Mais cet exil n’est pas sans conséquences. Entre 2015 et 2017, plusieurs suicides d’étudiants français ont été recensés à Cluj. En avril 2015, deux décès confirmés et deux tentatives ont poussé les autorités à réagir. Un psychiatre envoyé sur place, Pascal Pannetier, décrit une jeunesse « en souffrance », marquée par l’isolement, l’éloignement familial et une pression académique intense.
Le burn-out est une réalité.L’intégration dans le pays d’accueil reste souvent superficielle, les étudiants restant majoritairement dans une bulle francophone.

Des conditions de travail dissuasives en France

La médecine générale, pilier du système de soins français, peine à séduire. Les internes en médecine générale gagnent entre 1 617 et 1 650 euros nets par mois la première année. En Allemagne, leurs homologues touchent jusqu’à 5 200 euros. En Suisse, les salaires peuvent atteindre 7 500 euros mensuels.
Le métier souffre aussi d’une surcharge de travail : les internes travaillent en moyenne 58 à 59 heures par semaine. En zones rurales, certains généralistes gèrent seuls des milliers de patients. Résultat : en 2024, le nombre de généralistes a diminué de 0,5 %. La médecine générale représente désormais 42 % de l’effectif médical, contre 48 % en 2010.

Selon une enquête de la MACSF menée en 2025, 40 % des étudiants en médecine présentent des symptômes de burn-out, 60 % ont envisagé d’abandonner leur cursus, et 70 % souffrent d’anxiété. Le mal-être ne s’arrête pas à l’université : 58 % des médecins déclarent avoir souffert de dépression, d’épuisement professionnel ou de pensées suicidaires ces dernières années.

Le retour en France : un parcours semé d’obstacles

Théoriquement, les diplômes obtenus dans l’Union européenne sont reconnus en France. En pratique, le parcours administratif est long, opaque et parfois décourageant. Il faut obtenir des attestations de conformité, parfois attendre des mois, sans certitude sur les équivalences pratiques.
Lors de l’Examen Classant National (ECN), les étudiants formés à l’étranger enregistrent des taux d’échec plus élevés, posant la question de l’harmonisation réelle des cursus européens.

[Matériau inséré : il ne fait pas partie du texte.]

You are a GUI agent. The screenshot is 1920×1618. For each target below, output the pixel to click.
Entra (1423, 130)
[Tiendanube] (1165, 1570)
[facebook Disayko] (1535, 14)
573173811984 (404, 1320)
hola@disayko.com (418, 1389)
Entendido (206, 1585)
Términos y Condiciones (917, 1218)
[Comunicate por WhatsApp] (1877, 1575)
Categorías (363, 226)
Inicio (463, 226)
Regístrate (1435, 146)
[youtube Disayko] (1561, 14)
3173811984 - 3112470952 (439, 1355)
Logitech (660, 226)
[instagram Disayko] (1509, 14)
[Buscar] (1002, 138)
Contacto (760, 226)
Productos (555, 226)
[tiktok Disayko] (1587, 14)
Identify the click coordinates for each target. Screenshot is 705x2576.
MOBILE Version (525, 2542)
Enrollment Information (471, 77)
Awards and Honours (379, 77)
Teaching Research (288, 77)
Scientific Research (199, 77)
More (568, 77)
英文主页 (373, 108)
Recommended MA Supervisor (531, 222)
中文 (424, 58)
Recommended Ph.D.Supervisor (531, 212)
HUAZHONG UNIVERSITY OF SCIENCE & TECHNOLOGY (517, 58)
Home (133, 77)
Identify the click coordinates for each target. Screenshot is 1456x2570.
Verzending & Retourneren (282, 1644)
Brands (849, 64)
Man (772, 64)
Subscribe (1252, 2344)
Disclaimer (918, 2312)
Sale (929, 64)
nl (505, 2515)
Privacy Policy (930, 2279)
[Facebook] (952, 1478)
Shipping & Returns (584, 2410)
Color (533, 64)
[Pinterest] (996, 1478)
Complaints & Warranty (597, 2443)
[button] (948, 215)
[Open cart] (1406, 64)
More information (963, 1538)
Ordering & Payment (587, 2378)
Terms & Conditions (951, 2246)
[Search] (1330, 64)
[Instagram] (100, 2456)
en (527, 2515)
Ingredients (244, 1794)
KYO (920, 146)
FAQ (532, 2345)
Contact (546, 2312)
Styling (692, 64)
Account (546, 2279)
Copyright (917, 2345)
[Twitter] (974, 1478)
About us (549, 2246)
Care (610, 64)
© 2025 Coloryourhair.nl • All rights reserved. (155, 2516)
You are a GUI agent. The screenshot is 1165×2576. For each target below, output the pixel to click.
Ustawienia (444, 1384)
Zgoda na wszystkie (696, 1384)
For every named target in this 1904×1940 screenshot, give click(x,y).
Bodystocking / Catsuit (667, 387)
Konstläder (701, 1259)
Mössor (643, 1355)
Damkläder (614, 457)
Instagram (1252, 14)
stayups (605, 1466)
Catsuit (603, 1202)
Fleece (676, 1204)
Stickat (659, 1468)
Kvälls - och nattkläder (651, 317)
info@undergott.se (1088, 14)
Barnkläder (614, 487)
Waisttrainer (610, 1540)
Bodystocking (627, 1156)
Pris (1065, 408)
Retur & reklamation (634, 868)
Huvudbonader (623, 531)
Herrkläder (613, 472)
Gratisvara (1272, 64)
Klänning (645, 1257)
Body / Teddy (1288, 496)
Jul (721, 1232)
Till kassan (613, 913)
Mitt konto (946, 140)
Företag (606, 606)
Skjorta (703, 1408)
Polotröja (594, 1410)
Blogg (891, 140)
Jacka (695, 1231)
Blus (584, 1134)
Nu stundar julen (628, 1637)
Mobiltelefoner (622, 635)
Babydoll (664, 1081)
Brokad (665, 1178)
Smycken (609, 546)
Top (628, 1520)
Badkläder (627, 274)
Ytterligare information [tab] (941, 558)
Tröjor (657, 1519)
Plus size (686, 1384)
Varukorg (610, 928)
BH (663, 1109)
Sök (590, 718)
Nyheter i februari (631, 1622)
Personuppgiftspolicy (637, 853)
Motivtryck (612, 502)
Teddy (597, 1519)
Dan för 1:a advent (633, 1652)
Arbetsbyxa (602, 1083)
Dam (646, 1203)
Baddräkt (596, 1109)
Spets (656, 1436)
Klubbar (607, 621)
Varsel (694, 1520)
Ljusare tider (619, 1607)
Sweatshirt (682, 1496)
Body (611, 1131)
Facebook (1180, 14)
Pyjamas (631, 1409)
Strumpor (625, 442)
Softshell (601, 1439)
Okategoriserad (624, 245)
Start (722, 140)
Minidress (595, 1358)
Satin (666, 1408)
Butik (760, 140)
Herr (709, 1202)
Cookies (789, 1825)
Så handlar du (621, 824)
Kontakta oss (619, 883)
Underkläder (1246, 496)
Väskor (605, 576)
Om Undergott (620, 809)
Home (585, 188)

Adoptée en juin 2025, la loi 2025-580 autorise théoriquement le retour anticipé des étudiants formés en Europe, dès la quatrième année de médecine. Les modalités seront définies par décret, mais plusieurs autorités, dont l’Ordre des médecins et la Conférence des doyens, s’inquiètent des différences de niveau entre formations.

Crise de la démographie médicale : un enjeu national

Au 1er janvier 2025, la France compte 241 255 médecins en activité, dont 100 000 généralistes. Cette proportion est en baisse constante. Les zones sous-denses s’étendent : 87 % du territoire est classé en désert médical. Six millions de Français sont sans médecin traitant.
Les installations de nouveaux généralistes stagnent. Seules 579 installations ont eu lieu en zones sous-dotées en 2024. La féminisation de la profession (près de 50 % des médecins) et la volonté croissante des jeunes praticiens de privilégier le salariat et un meilleur équilibre vie pro/perso modifient profondément les attentes.

Réforme 2025–2026 : vers une territorialisation des études de médecine

Face à cette crise, le gouvernement supprime le numerus apertus. Les Agences régionales de santé (ARS) définissent désormais les capacités d’accueil selon les besoins territoriaux. Une proposition de loi adoptée au Sénat en octobre 2025 prévoit aussi la création d’une voie unique d’accès aux études de santé, simplifiée et plus lisible.
Mais les moyens manquent. La Conférence des doyens alerte sur l’insuffisance des ressources pédagogiques : enseignants, locaux, encadrement. L’ANEMF dénonce également une « coercition déguisée » : l’attribution imposée des lieux d’internat risque d’aliéner encore davantage les jeunes médecins.